Top of INFORMATION SUPPLIED
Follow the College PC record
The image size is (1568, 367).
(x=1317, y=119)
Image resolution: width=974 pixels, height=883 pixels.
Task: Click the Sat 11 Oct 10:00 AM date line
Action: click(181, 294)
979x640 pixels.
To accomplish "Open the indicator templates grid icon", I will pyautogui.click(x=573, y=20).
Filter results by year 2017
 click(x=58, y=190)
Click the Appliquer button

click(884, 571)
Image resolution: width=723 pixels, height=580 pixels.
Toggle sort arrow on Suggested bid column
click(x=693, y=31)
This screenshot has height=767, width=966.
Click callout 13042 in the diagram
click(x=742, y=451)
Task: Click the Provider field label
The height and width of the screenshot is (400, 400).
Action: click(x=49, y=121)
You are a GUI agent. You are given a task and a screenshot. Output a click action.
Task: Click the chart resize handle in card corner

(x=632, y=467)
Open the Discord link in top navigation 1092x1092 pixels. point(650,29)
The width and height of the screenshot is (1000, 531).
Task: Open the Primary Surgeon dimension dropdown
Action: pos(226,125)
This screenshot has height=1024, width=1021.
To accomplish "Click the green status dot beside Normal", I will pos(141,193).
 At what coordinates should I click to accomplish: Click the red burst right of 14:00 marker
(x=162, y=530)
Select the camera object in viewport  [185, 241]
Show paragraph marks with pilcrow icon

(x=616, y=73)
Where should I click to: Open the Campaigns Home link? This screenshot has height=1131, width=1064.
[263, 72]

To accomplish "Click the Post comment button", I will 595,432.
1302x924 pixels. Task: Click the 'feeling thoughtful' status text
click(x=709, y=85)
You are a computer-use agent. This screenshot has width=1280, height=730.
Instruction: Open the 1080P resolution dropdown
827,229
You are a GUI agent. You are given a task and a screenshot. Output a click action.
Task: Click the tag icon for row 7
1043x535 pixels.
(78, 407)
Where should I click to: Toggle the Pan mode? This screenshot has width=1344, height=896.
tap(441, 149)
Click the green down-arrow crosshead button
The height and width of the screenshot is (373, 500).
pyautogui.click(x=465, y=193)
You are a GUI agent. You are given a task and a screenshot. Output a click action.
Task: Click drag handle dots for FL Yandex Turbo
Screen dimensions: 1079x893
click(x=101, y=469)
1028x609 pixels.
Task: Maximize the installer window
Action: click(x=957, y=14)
Bottom of INFORMATION SUPPLIED
## WORK INSTRUCTIONS
Repeat the material above exactly, beginning with its first line and ending with the line that holds "Task: Click the Provider field label", and leave out everything else.

## TASK ANSWER
Follow the College PC record
The image size is (1568, 367).
(x=1317, y=119)
Image resolution: width=974 pixels, height=883 pixels.
Task: Click the Sat 11 Oct 10:00 AM date line
Action: click(181, 294)
979x640 pixels.
To accomplish "Open the indicator templates grid icon", I will pyautogui.click(x=573, y=20).
Filter results by year 2017
 click(x=58, y=190)
Click the Appliquer button

click(884, 571)
Image resolution: width=723 pixels, height=580 pixels.
Toggle sort arrow on Suggested bid column
click(x=693, y=31)
This screenshot has height=767, width=966.
Click callout 13042 in the diagram
click(x=742, y=451)
Task: Click the Provider field label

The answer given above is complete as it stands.